The Euro celebrates its 20th anniversary
The Euro is projected onto the walls of the European Central Bank in Brussels. Photo: Daniel Rolund/AFP

European Commission chief Ursula von der Leyen called the euro “a true symbol for the strength of Europe” while European Central Bank President Christine Lagarde described it as “a beacon of stability and solidity around the world”.

Euro banknotes and coins came into circulation in 12 countries on January 1, 2002, greeted by a mix of enthusiasm and scepticism from citizens who had to trade in their Deutsche marks, French francs, pesetas and liras.

The euro is now used by 340 million people in 19 nations, from Ireland to Germany to Slovakia. Bulgaria, Croatia and Romania are next in line to join the eurozone — though people are divided over the benefits of abandoning their national currencies.

European Council President Charles Michel argued it was necessary to leverage the euro to back up the EU’s goals of fighting climate change and leading on digital innovation. He added that it was “vital” work on a banking union and a capital markets
union be completed.

The idea of creating the euro first emerged in the 1970s as a way to deepen European integration, make trade simpler between member nations and give the continent a currency to compete with the mighty US dollar.

Officials credit the euro with helping Europe avoid economic catastrophe during the coronavirus pandemic.

“Clearly, Europe and the euro have become inseparable,” Lagarde wrote in a blog post. “For young Europeans… it must be almost impossible to imagine Europe without it.”

In the euro’s initial days, consumers were concerned it caused prices to rise as countries converted to the new currency. Though some products — such as coffee at cafes — slightly increased as businesses rounded up their conversions, official statistics have shown that the euro has brought more stable inflation.

Dearer goods have not increased in price, and even dropped in some cases.
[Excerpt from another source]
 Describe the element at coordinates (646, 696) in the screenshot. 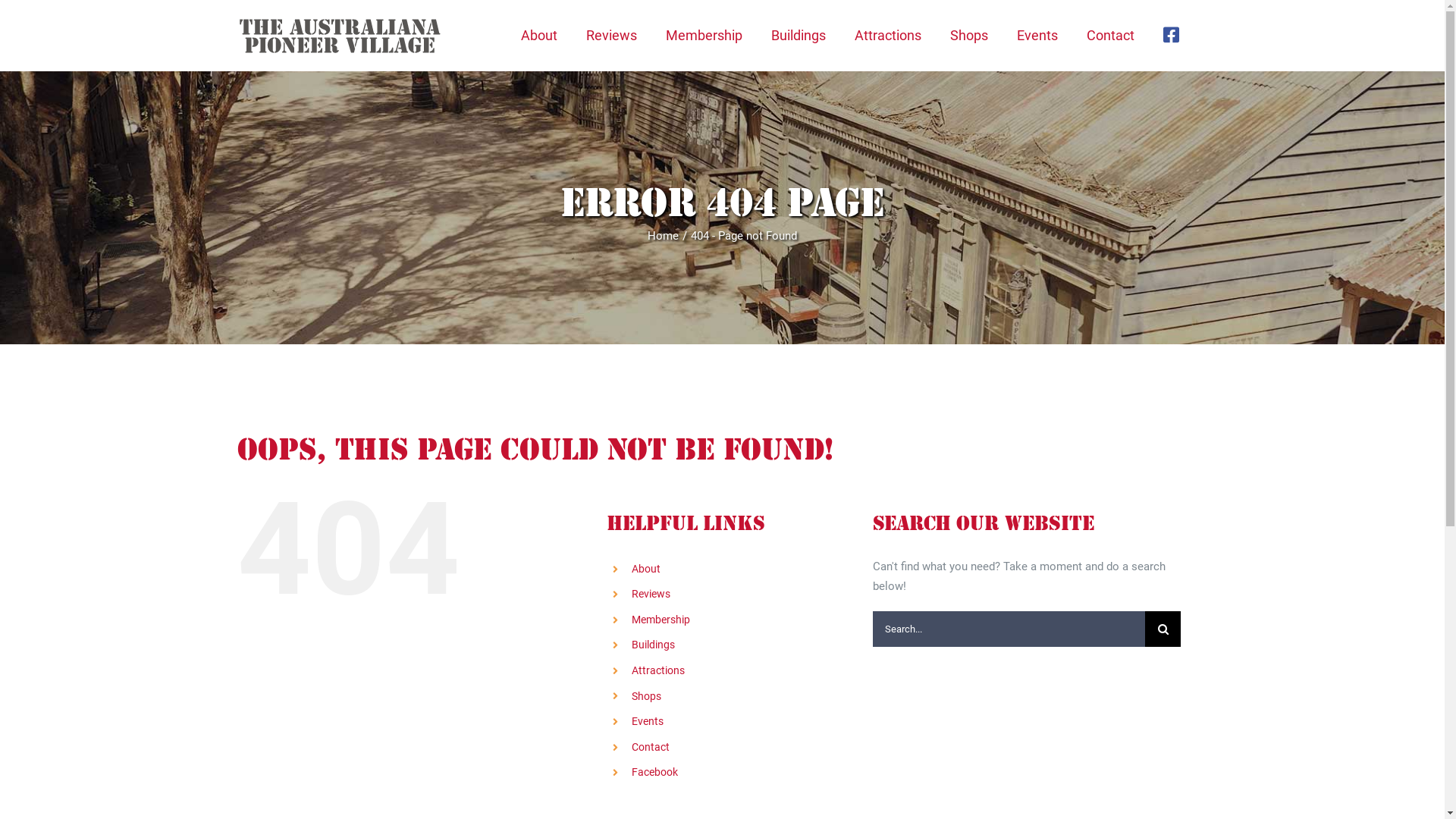

I see `'Shops'` at that location. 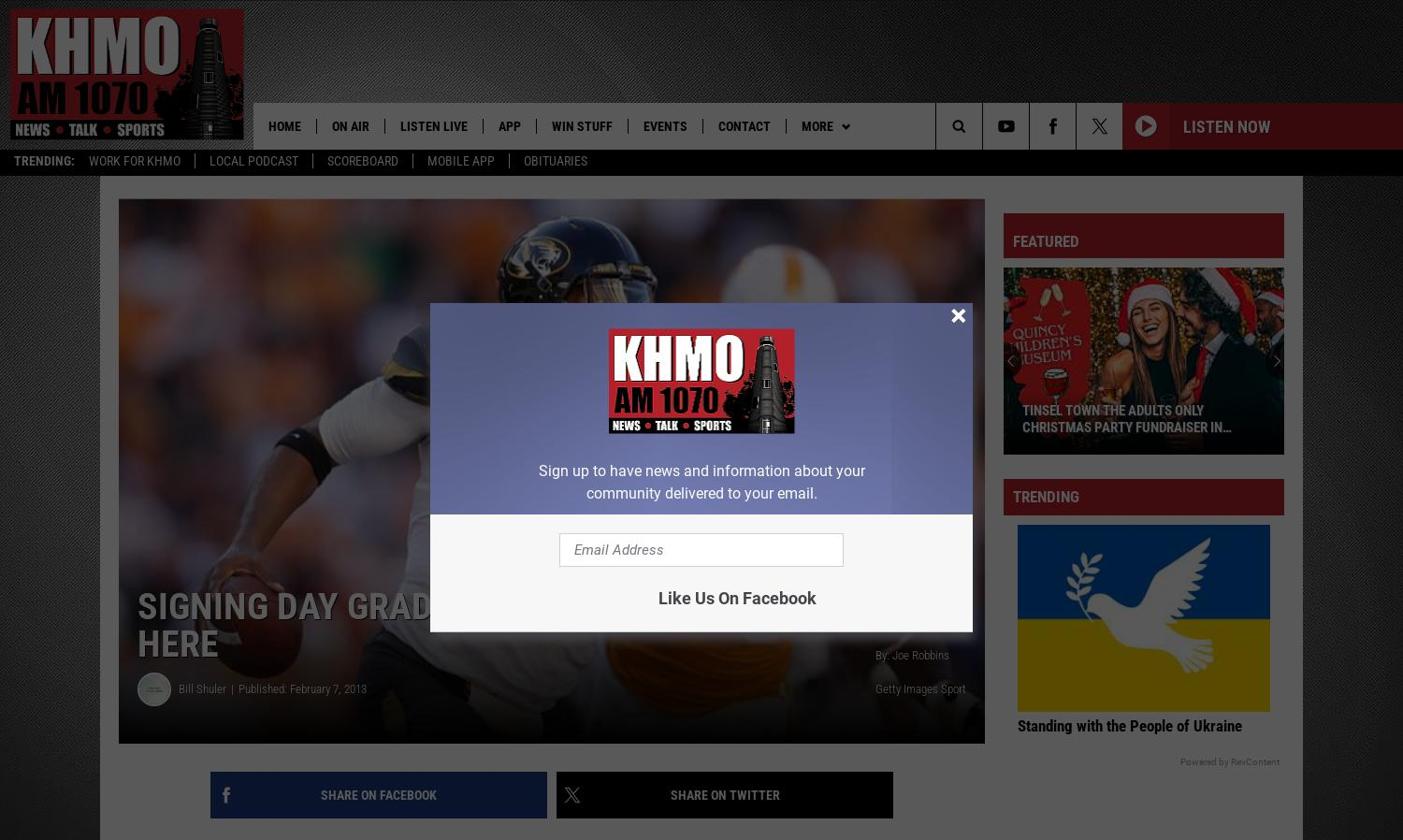 I want to click on 'Signing Day Grades Don’t Carry Much Weight Here', so click(x=528, y=628).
Nevertheless, the belief that the euro has made everything more expensive persists.

New look

The red, blue and orange banknotes were designed to look the same everywhere, with illustrations of generic Gothic, Romanesque and Renaissance architecture to ensure no country was represented over the others.
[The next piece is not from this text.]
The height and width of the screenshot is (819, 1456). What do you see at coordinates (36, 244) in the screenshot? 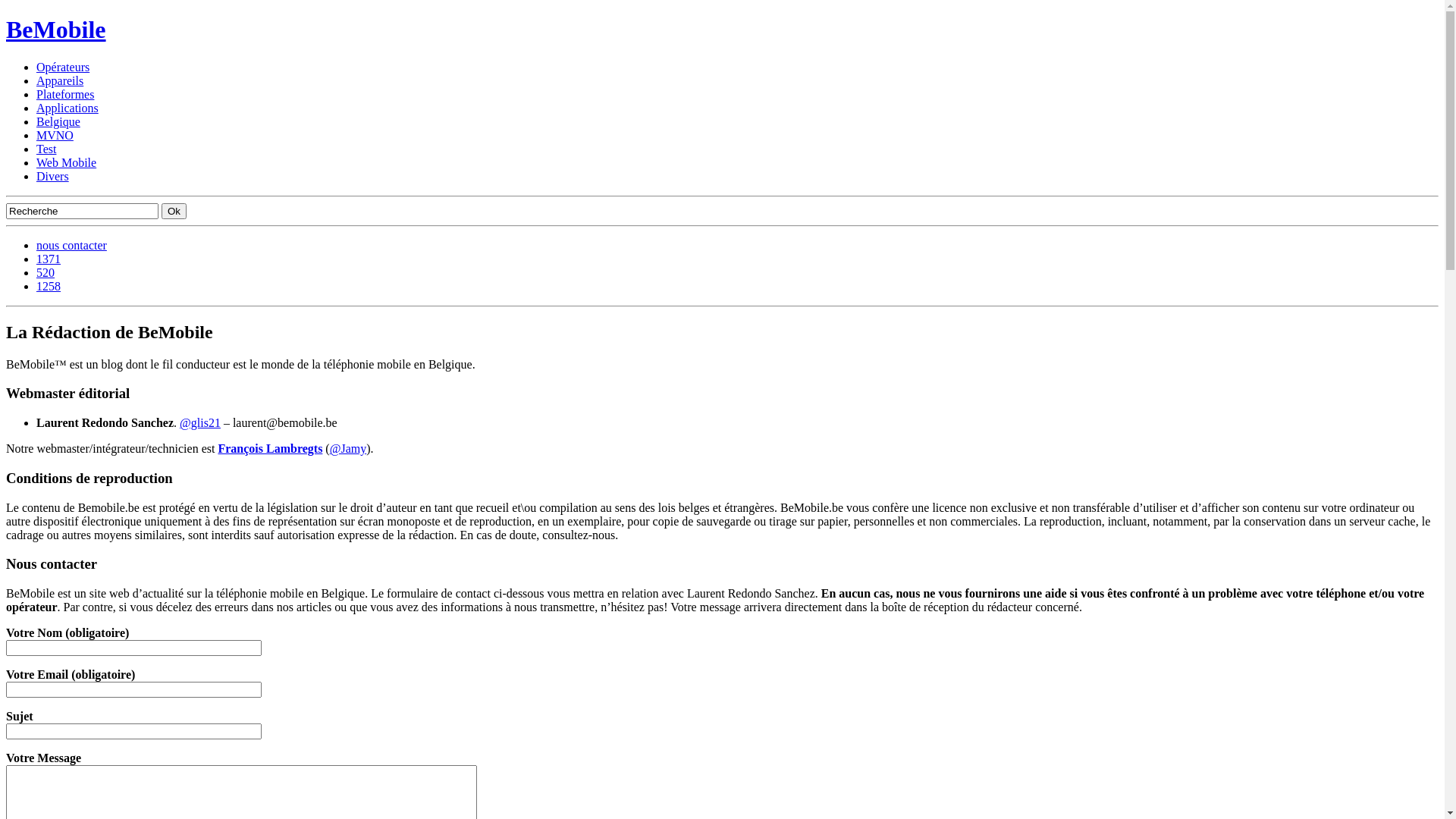
I see `'nous contacter'` at bounding box center [36, 244].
In December, the ECB said the bills were ready for a makeover, announcing a design and consultation process with help from the public. A decision is expected in 2024.

“After 20 years, it’s time to review the look of our banknotes to make them more relatable to Europeans of all ages and backgrounds,” Lagarde said.

Euro banknotes are “here to stay”, she said, although the ECB is also considering creating a digital euro in step with other central banks around the globe.

While the dollar still reigns supreme across the globe, the euro is now the world’s second most-used currency, accounting for 20 percent of global foreign exchange reserves compared to 60 percent for the US greenback.

Von der Leyen, in a video statement, said: “We are the biggest player in the world trade and nearly half of this trade takes place in euros.”

‘Valuable lessons’

The eurozone faced an existential threat a decade ago when it was rocked by a debt crisis that began in Greece and spread to other countries. Greece, Ireland, Portugal, Spain and Cyprus were saved through bailouts in return for austerity measures, and the euro stepped back from the brink.

Members of the Eurogroup of finance ministers said in a joint article they learned “valuable lessons” from that experience that enabled their euro-using nations to swiftly respond to fall-out from the coronavirus pandemic.

As the Covid crisis savaged economies, EU countries rolled out huge stimulus programmes while the ECB deployed a huge bond-buying scheme to keep borrowing costs low.

Yanis Varoufakis, now leader of the DiEM 25 party who resigned as Greek finance minister during the debt crisis, remains a sharp critic of the euro. Varoufakis told the Democracy in Europe Movement 25 website that the euro may seem to make sense in calm periods because borrowing costs are lower and there are no exchange rates.

But retaining a nation’s currency is like “automobile assurance,” he said, as people do not know its value until there is a road accident. In fact, he charged, the euro increases the risk of having an accident.